Sunday, January 7, 2018: 11:20 AM
Thurgood Marshall North (Marriott Wardman Park)
Ann Macy Roth, New York University
The erasure of names and images was quite common in ancient Egyptian art, although the reasons behind such destructive activities remains unavoidably speculative to some extent. The religious and magical power of images and written words was clearly significant in ancient Egyptian culture. It probably serves as at least a partial explanation for most erasures, but other erasures are thought also to have political motives.

The erasures range from the mortuary monuments of private individuals, where enemies may have erased their names and images to deny them an afterlife, to the names of rulers, whose names and images were suppressed when they became viewed as somehow illegitimate or perhaps where the preservation of their memory might have led to problems for the legitimacy of subsequent kings. In some cases, the erasures and replacements with the names of other kings may have simply been viewed as updates. There were also a wide variety of ways in which such erasures might be achieved, including replacement, chiseling out of hieroglyphs that left the texts and scenes largely legible, and complete obliteration. Occasionally, erased images and texts were later replaced.

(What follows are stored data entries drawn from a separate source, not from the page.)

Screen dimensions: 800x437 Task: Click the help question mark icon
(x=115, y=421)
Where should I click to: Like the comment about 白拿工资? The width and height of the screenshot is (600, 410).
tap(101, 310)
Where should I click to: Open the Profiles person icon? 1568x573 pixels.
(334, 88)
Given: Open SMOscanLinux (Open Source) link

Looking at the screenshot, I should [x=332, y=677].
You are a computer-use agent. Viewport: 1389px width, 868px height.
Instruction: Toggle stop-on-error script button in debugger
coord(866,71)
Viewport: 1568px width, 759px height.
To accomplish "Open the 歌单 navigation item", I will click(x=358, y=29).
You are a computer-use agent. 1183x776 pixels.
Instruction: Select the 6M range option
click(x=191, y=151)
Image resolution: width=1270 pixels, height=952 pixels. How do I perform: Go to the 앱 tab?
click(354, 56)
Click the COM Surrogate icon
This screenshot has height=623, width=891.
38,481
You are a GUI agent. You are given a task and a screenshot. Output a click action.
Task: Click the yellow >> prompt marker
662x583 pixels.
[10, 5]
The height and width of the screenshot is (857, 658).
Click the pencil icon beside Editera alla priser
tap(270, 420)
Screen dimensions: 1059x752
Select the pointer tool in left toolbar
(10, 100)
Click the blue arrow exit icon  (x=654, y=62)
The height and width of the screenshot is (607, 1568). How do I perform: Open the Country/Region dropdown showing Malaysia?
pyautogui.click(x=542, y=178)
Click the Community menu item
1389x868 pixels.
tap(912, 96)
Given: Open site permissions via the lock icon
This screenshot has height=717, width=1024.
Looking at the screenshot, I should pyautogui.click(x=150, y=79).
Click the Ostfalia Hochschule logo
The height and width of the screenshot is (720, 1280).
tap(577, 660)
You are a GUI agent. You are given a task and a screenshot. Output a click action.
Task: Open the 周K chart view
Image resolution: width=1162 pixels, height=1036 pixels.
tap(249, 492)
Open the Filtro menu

The monumental temple constructions of Hatshepsut, a queen regnant (circa 1477-1456 BCE) offer examples of several different types of erasures, which when viewed in the context of other examples, illuminate the Egyptians’ ideas about the nature of images and the value of memory and monumentality. Questions explored will include the violence and destructiveness of the erasures, the degree to which the erasures effectively hide or destroy the monuments, and the problems posed by differential methods of erasure within the same monument. The strategies the Egyptians employed in dealing with their sometimes problematic history may offer us suggestions for dealing with our own.